Look below for the line containing "Instruction: Click the", then write out that line and every line after it to the end, exactly, minus the pictures.

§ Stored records
————

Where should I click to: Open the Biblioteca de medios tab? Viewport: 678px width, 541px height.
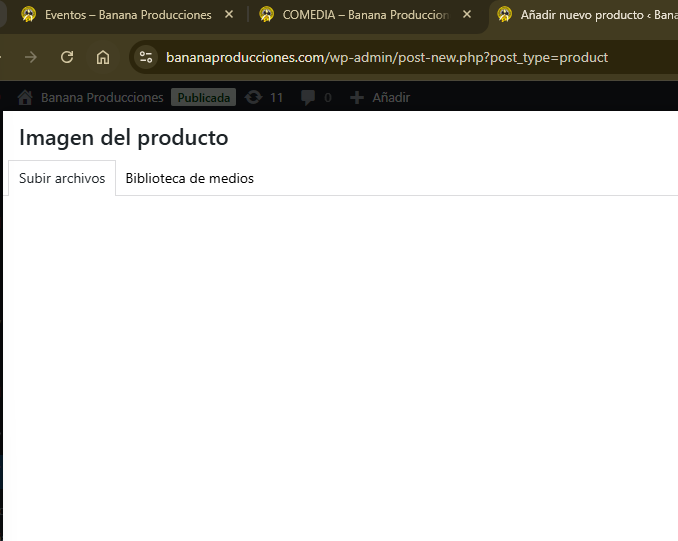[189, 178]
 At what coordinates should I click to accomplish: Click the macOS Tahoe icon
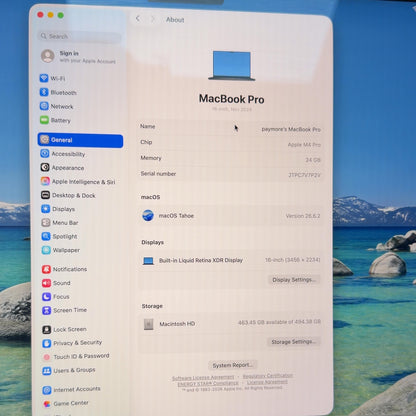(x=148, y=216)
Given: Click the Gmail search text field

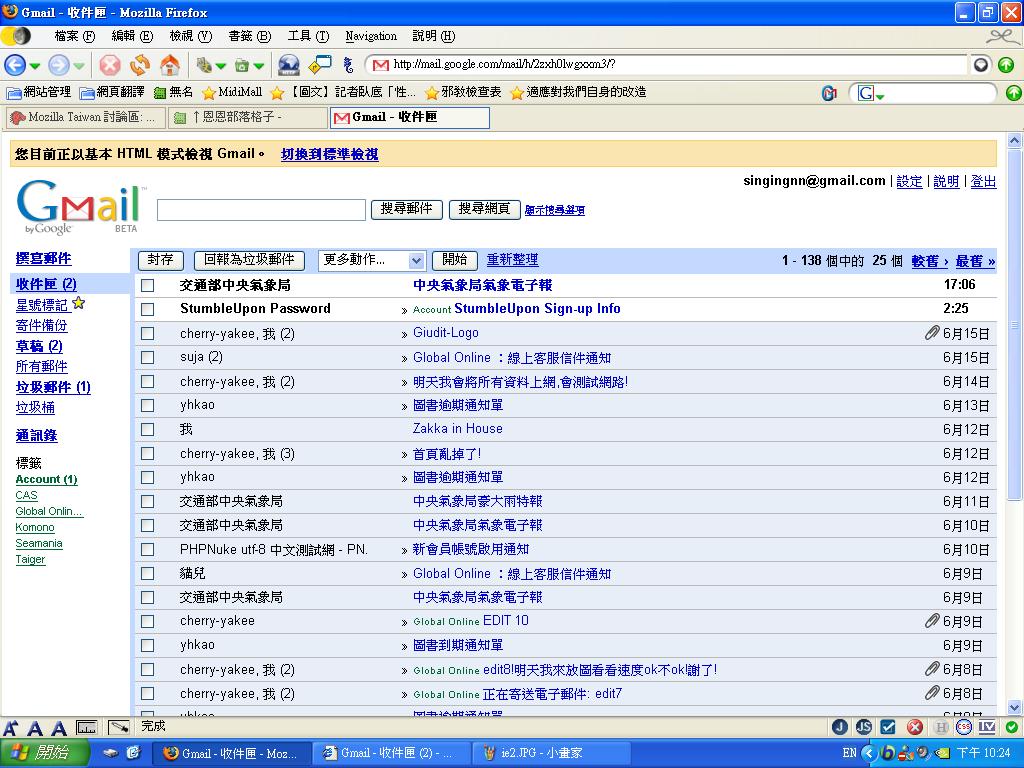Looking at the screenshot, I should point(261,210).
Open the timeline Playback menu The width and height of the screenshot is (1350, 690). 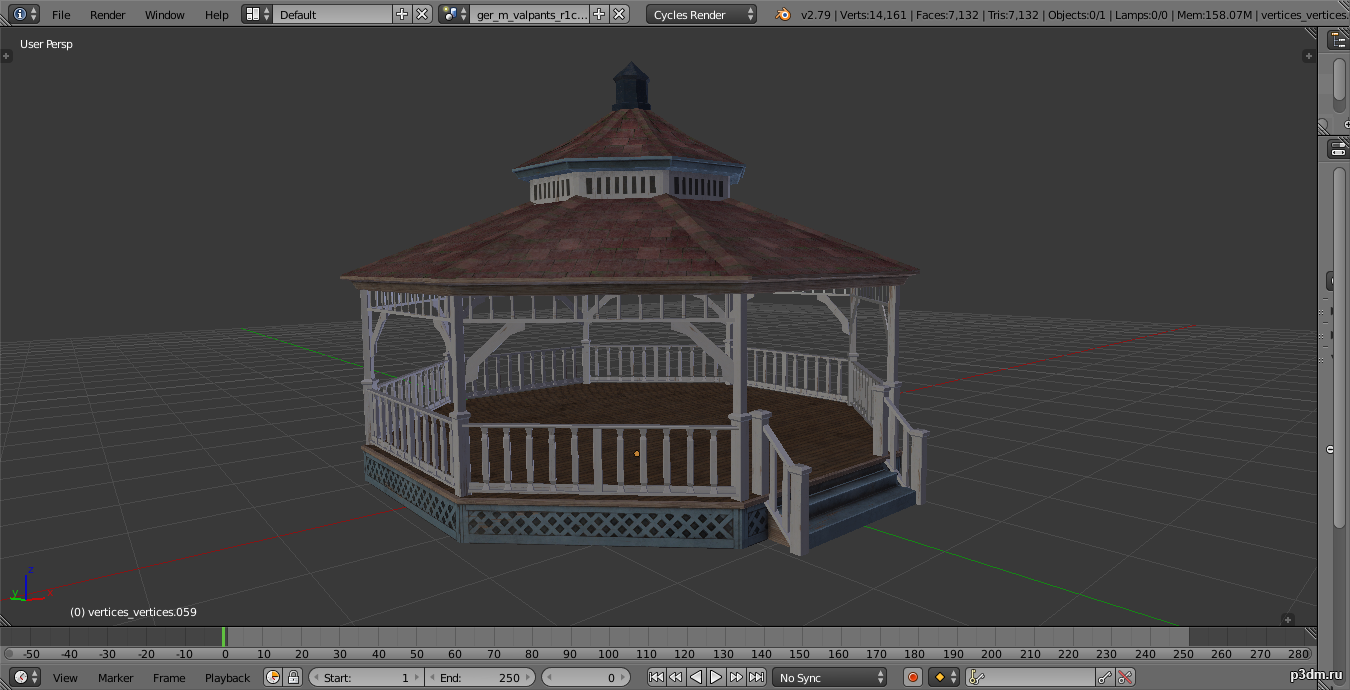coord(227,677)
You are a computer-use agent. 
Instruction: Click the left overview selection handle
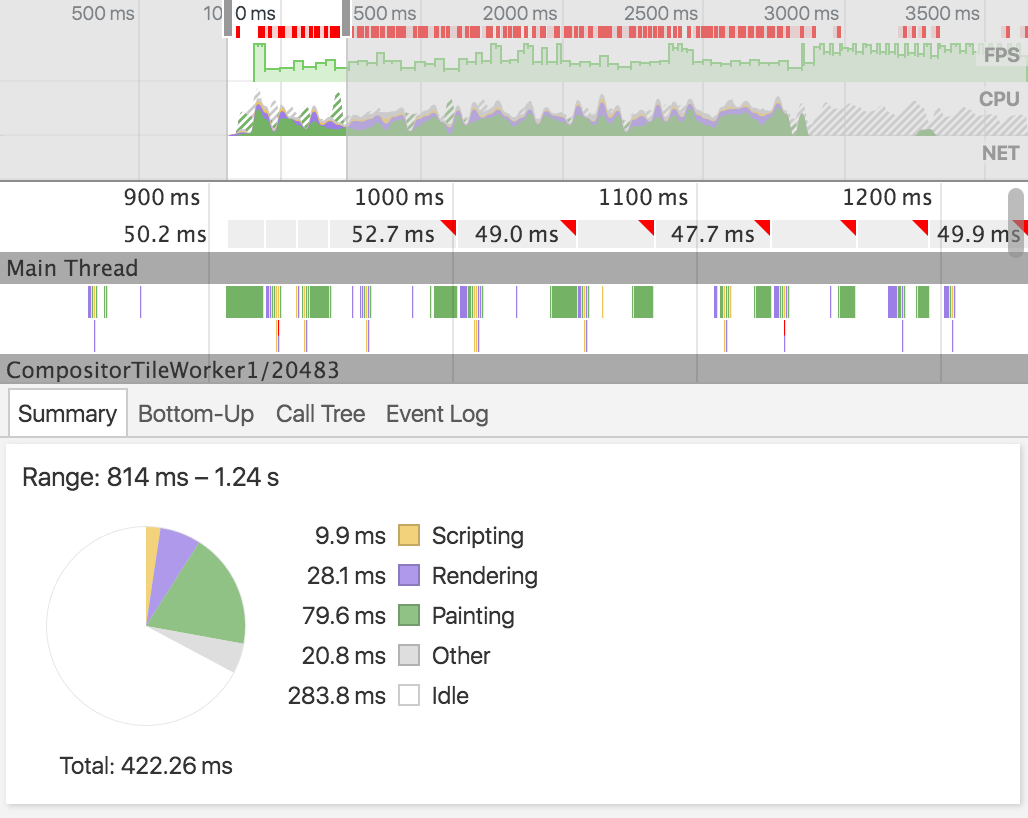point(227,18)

————

§ EXPECTED ANSWER
Instruction: Click the left overview selection handle
point(227,18)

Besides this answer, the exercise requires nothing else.